As for the film itself, 'The Fireman's Ball', manages to be distinctive, mainly on the basis of the authenticity of its performers. You have to love the amateur cast Forman has assembled here, as they seem to have a natural flair for farce. Nonetheless, the basic theme of the film, the corruption inherent in the Communist system of that time, as evidenced by the constant thefts that occur during the event, go on ad infinitum.
That's not to say there aren't occasional laughs. When the Chairman has the lights turned off, expecting the thief to return the lottery presents, when the lights do come back on, the opposite occurs: the rest of the gifts are all missing. The deepest laugh remains subtle: one of the firemen attempts to return a headcheese (cold cut) to the dining table, after he discovers his wife has pilfered it. Completely embarrassed, he passes out when everyone observes what he's trying to do and an argument ensues right afterward between two of his colleagues, one shouting down the other that by being 'honest', he's embarrassed the fire brigade. It seems that being honest, is much less desirable then looking out for one's own self-interest.

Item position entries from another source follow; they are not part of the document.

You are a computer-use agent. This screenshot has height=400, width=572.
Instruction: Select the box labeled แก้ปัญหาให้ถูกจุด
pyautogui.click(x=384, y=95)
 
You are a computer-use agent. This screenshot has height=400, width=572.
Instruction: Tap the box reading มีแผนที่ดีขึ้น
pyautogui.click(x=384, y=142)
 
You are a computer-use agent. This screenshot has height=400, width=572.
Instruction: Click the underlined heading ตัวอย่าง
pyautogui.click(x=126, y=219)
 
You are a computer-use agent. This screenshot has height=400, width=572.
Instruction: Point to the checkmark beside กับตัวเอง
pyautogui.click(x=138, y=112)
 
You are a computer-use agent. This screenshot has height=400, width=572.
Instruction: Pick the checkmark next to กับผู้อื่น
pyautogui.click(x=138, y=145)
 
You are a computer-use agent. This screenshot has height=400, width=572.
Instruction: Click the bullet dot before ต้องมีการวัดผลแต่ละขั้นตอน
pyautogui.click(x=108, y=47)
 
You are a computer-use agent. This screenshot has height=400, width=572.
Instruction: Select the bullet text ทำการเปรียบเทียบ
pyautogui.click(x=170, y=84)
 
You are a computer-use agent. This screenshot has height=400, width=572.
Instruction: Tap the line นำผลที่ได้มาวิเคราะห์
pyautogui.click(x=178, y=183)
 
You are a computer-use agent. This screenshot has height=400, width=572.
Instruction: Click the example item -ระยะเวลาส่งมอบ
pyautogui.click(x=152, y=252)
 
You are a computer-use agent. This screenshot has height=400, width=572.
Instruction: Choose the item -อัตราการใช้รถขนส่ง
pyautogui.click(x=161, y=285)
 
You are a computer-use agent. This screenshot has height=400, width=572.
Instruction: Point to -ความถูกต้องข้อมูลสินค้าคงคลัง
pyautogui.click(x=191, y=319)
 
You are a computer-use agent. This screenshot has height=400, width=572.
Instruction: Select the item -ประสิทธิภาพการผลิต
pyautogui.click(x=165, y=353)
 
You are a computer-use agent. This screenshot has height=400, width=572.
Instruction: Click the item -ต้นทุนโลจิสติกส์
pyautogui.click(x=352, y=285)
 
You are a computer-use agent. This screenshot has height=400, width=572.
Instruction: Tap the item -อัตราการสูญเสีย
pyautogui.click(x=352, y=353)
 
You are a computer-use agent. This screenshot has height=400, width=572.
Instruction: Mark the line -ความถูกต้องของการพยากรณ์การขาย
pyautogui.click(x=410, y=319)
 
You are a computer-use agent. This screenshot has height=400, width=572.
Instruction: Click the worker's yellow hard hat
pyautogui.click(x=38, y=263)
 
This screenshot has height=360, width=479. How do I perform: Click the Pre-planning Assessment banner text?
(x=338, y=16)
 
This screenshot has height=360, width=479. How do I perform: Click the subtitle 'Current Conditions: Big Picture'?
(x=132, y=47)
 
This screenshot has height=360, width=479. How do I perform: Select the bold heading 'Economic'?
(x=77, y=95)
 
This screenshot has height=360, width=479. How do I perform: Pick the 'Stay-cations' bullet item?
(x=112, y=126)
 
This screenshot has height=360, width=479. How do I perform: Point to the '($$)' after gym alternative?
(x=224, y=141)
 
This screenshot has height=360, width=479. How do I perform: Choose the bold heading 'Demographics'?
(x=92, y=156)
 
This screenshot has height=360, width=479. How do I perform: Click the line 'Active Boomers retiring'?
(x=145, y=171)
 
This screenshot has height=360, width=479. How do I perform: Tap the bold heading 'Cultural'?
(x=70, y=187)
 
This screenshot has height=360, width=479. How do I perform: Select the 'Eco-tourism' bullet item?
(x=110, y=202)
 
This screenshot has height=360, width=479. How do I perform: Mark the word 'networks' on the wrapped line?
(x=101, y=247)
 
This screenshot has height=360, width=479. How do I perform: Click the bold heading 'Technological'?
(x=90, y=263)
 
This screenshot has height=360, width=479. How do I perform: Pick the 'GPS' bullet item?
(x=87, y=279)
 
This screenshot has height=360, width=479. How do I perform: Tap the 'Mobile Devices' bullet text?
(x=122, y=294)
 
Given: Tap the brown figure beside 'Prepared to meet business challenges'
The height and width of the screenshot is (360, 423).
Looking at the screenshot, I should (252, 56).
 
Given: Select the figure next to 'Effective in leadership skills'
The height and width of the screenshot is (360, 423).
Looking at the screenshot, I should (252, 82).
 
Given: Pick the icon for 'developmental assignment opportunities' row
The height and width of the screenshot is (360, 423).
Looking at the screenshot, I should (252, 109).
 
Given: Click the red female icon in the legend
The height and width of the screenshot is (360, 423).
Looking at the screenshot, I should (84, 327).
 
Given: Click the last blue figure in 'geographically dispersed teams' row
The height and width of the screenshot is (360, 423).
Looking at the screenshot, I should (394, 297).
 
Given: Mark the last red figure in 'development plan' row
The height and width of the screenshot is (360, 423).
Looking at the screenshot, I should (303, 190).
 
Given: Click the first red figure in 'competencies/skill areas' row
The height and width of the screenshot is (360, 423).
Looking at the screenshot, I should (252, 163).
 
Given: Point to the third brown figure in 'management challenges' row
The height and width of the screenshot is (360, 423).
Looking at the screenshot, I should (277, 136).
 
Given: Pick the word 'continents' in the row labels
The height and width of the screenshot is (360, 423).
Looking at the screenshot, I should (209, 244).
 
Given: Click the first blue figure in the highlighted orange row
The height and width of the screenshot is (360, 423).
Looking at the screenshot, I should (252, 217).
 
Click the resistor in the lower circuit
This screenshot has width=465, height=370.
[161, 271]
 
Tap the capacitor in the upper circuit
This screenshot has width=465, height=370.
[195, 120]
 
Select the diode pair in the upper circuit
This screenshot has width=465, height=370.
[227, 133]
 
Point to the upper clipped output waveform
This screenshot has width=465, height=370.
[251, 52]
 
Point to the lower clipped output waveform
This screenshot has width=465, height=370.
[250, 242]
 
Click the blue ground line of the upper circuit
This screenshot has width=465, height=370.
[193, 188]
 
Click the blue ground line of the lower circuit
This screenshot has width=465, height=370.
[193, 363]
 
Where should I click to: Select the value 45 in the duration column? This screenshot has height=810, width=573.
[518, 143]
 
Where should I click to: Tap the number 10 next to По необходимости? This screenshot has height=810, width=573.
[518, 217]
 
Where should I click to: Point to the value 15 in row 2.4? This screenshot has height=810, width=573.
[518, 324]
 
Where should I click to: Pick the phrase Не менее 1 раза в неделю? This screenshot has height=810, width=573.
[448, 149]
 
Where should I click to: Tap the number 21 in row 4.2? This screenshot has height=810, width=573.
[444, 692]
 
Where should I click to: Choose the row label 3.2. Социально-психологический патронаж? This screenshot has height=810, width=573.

The Fireman's Ball plot involves the fire committee's inept manner in which they attempt to choose a local beauty queen. The young women who are conscripted appear not to take the fire officials seriously, and end up running off to the ladies room, where they've made it clear that they have no intention of participating in the committee's ultimate goal (the idea is for the winner of the pageant to present a memento to their retiring chief). While it's one thing for the firemen to be overwhelmed in dealing with the 'larceny problem' at the ball, it's another to come off as completely ridiculous, which is what they appear to be, when they foolishly attempt to put the pageant together and then atrociously fail, with all the young women giggling, and running away from them. Perhaps this is why Mr. Ponti, the film's original producer, did not care for the film.
Forman does well in breaking up the action at the ball, when he introduces the fire at the old man's house, near the dance hall. The event turns out to be bittersweet, as there's also some humor attached to the somber events. We see this when the crowd moves the old man closer to the fire, as he complains about being cold. And later when they want to give him some lottery tickets, he asks for money instead, as it's obvious all the prizes now have been stolen.
'The Fireman's Ball' ends on two additional humorous notes. First, the chief finally receives his honorarium from his colleagues--but of course it turns out to be stolen. And the old man whose house has burned down, joins another old man in his bed, without a roof over it!
Forman's talent here was in getting much out of his amateur cast as well as stretching out a one joke idea, to a full length feature. He makes his point about corruption in Communist society well, in a series of memorable scenes but is less successful, as he dumbs down his firemen committee members, a tad bit too much. 'The Fireman's Ball' is more important in the overall history of international cinema and world history, than as a critical contribution to the art of comic screen writing.